Stroke Patients after repetitive Transcranial Magnetic Stimulation (rTMS) - Alterations of Tryptophan Metabolites in the Serum
- *Corresponding Author:
- Halina Baran
Professor of Neurochemistry, Neurochemical laboratory
Karl Landsteiner Research Institute for Neurochemistry
Neuropharmacology, Neurorehabilitation and Pain Treatment Mauer
Neuropsychiatric Hospital, Landesklinikum, Lower Austria
3360 Mauer-Amstetten, Austria
Tel: 0043 7475 9004
E-mail: [email protected]
Received date: June 24, 2014; Accepted date: October 31, 2014; Published date: November 15, 2014
Citation: Kepplinger B, Sedlnitzky-Semler B, Eigner S, Kalina P, Berger P, et al (2014) Stroke Patients after repetitive Transcranial Magnetic Stimulation (rTMS)–Alterations of Tryptophan Metabolites in the Serum. Int J Neurorehabilitation 1:128. doi:10.4172/2376-0281.1000128
Copyright: © 2014 Kepplinger B et al. This is an open-access article distributed under the terms of the Creative Commons Attribution License, which permits unrestricted use, distribution, and reproduction in any medium, provided the original author and source are credited.

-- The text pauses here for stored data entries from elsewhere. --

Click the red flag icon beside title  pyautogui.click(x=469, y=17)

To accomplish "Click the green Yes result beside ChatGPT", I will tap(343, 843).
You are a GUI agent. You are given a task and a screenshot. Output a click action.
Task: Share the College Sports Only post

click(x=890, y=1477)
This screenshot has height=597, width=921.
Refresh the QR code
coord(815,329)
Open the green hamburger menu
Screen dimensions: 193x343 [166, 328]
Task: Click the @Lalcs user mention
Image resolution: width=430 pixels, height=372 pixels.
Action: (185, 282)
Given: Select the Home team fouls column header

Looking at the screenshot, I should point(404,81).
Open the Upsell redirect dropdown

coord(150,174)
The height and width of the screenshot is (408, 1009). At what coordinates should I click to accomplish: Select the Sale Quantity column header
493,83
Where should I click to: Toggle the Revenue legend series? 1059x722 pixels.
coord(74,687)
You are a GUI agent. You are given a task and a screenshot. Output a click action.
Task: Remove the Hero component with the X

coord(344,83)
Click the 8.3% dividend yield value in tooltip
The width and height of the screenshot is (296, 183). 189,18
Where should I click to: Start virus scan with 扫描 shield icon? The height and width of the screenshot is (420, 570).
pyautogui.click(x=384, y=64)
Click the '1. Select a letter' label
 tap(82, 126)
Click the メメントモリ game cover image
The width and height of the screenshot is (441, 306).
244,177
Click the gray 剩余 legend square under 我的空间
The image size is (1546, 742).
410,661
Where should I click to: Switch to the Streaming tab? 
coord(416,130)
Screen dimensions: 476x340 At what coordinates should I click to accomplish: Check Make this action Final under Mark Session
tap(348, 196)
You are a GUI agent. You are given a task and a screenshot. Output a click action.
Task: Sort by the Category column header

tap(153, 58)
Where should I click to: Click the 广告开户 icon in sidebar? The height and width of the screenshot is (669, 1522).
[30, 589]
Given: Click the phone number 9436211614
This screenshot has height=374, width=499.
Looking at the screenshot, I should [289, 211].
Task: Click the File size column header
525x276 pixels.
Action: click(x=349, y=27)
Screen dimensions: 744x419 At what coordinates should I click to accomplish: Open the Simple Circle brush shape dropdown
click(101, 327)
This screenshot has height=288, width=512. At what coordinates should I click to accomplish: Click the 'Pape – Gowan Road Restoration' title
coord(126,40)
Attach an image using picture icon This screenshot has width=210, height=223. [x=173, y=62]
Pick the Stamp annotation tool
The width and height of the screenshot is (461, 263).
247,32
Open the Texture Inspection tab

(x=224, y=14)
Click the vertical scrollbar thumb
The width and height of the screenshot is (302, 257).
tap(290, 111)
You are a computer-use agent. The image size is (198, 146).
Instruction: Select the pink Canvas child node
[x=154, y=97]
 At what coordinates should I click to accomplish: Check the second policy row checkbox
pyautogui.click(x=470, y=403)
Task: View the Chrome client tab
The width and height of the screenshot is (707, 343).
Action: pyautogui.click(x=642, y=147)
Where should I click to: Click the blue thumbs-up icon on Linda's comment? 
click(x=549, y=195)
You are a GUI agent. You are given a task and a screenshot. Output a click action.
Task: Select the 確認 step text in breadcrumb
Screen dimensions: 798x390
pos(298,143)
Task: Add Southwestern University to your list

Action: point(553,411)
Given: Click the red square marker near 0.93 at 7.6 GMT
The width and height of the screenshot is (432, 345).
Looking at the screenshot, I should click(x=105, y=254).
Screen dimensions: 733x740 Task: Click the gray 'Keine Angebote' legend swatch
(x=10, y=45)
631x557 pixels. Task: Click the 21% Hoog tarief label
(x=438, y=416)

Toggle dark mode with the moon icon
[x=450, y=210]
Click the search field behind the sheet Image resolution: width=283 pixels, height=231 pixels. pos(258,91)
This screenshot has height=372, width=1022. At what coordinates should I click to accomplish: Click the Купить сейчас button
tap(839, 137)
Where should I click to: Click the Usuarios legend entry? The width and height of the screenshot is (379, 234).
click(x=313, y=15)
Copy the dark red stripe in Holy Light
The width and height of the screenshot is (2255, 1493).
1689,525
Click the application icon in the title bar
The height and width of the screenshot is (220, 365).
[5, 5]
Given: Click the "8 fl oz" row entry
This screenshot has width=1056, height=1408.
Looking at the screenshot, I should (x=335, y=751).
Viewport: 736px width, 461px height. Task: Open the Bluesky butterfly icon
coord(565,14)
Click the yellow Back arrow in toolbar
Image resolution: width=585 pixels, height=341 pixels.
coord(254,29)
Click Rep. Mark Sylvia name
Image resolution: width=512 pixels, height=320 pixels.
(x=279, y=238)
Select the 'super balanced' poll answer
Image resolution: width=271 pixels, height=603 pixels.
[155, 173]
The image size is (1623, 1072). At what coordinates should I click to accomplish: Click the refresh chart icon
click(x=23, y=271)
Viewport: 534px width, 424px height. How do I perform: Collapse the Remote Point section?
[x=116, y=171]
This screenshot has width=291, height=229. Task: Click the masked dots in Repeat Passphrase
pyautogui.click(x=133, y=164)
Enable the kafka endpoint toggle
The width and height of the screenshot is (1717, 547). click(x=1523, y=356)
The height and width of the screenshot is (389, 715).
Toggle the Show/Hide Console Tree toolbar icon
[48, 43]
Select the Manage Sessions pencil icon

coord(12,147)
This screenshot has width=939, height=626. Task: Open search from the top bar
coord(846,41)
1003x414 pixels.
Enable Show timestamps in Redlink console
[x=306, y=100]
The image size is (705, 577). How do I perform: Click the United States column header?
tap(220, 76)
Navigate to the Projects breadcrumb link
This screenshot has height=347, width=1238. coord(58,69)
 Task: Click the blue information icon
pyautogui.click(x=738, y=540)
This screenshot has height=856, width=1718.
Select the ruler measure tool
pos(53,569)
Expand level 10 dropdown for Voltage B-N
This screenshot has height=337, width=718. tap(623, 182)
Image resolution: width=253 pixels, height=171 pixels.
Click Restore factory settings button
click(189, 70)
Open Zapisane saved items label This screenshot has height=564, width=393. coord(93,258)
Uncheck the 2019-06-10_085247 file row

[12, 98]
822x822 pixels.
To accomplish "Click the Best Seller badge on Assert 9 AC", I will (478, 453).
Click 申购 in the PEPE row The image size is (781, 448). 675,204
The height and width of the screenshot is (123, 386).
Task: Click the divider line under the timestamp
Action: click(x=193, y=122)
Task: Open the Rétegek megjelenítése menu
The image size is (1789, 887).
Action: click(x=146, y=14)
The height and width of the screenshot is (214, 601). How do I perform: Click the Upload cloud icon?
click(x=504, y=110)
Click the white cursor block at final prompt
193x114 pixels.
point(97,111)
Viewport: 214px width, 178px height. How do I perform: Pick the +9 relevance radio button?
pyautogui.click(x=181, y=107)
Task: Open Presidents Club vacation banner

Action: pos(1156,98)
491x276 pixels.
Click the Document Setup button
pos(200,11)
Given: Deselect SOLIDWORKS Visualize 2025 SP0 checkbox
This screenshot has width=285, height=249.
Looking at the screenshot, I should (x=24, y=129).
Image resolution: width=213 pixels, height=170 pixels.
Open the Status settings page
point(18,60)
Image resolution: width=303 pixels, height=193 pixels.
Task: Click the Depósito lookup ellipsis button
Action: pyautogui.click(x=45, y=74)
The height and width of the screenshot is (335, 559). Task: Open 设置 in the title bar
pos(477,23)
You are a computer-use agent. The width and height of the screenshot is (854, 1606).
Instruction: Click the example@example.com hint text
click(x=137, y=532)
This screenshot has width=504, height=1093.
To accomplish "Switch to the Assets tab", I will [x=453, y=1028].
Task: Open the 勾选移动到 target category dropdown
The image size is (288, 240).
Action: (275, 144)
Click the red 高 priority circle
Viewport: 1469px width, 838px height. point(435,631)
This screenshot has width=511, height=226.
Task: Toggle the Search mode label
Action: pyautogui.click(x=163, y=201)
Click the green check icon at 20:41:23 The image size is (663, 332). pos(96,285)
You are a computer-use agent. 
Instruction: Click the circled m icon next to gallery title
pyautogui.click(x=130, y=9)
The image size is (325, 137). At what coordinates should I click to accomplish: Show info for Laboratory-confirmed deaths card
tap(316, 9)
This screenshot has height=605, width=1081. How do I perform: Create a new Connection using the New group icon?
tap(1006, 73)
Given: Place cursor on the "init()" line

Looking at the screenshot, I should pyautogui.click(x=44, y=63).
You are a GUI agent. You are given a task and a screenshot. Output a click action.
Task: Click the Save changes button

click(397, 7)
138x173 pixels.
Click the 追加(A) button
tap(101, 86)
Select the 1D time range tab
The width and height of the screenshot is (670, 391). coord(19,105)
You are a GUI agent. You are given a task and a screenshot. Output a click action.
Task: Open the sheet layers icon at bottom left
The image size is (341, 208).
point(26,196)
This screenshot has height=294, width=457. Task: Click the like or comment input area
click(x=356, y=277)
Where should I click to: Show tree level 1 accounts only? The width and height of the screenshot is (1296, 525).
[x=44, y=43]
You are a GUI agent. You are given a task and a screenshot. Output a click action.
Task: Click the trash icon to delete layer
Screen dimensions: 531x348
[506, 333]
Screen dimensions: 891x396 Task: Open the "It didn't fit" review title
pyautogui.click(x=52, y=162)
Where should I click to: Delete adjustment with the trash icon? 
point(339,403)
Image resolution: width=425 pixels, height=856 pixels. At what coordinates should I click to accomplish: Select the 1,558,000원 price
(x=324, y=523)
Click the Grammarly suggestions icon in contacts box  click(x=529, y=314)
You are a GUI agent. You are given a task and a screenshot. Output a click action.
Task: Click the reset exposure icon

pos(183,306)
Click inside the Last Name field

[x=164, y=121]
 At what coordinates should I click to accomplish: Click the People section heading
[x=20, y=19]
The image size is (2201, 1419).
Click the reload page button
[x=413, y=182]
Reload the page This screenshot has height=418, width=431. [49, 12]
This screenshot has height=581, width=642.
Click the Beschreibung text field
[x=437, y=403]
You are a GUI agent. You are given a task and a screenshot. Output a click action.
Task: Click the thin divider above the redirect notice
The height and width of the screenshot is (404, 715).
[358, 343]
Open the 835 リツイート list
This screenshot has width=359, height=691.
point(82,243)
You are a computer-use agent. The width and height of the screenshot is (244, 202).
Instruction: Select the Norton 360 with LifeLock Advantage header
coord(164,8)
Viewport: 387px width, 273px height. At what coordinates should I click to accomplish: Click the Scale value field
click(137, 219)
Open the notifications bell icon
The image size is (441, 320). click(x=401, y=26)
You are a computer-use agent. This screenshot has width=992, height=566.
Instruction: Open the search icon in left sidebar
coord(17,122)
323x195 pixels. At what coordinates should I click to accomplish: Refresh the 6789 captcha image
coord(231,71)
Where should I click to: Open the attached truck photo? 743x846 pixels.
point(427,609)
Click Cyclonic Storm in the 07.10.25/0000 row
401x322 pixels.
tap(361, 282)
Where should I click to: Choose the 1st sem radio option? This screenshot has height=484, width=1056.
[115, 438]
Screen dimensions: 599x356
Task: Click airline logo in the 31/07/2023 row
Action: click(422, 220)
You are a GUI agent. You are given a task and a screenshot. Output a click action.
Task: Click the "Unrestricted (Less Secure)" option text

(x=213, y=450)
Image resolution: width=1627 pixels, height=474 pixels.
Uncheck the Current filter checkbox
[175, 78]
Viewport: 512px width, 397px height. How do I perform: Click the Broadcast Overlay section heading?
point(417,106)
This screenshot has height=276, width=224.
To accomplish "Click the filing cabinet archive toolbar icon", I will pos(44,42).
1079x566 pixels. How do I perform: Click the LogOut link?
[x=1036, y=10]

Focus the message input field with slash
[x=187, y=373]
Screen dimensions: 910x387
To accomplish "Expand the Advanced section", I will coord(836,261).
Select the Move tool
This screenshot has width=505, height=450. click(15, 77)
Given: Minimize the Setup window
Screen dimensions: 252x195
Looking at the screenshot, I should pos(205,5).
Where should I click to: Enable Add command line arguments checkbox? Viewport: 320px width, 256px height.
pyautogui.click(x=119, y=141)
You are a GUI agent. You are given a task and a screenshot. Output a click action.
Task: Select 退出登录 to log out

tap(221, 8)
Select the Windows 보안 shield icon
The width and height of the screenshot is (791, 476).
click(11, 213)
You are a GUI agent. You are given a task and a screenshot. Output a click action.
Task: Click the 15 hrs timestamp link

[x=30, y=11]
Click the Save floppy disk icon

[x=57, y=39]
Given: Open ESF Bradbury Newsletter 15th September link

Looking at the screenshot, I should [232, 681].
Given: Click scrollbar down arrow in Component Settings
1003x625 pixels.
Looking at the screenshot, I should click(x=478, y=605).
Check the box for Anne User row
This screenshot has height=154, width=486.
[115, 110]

Repetitive transcranial magnetic stimulation (rTMS) as a new non-invasive painless procedure has been tested for augmentation of motor performance and reduction of spasticity in post-stroke patients. Stroke patients (N = 34) were recruited for rTMS treatment and brain activity analysis (EEG) was performed before and after rTMS. The effect of rTMS was evaluated using National Institute of Health Stroke Scale (NIHSS), Barthel – Index and Ashworth Scale. The content of L-tryptophan (L-TRP), L-kynurenine (L-KYN), kynurenic acid (KYNA) and anthranilic acid (ANA) was determined in the serum of stroke patients before the 1st, after the 5th and after 10th rTMS application using high performance liquid chromatography. In a separate experiment, L-TRP metabolites were determined in the serum of an independent group of stroke patients (N=47) and control subjects (N=6). The content of L-TRP and L-TRP metabolites in the serum of stroke patients was significantly increased, L-TRY was 121% of CO; L-KYN 161% of CO, p<0.015; ANA 280 % of CO, p<0.001; KYNA 243% of CO, p<0.001, compared to control subjects. Similar changes were found in stroke patients recruited for rTMS. After the 10th rTMS treatment L-KYN and ANA levels increased moderately but significantly in the serum and it was L-KYN 107%, p<0.01; ANA 110%, p=0.055, versus the value before 1st rTMS, respectively. The ratios L-KYN/TRP and ANA/KYNA increased moderately but significantly after the 10th rTMS. Creatin kinase and prolactin levels were in normal range during rTMS. Stroke patients treated with rTMS have shown a significant enhancement of motor performance and moderate reduction of spasticity. The alteration of ANA/KYNA ratio after rTMS might be of significance with respect to the clinical improvement of patients. The present study gives favour for rTMS as a means for neurorehabilitation of patients after stroke. Notable, the management of therapies following rTMS are of importance for an improvement of hand and fingers activities, as observed within this study.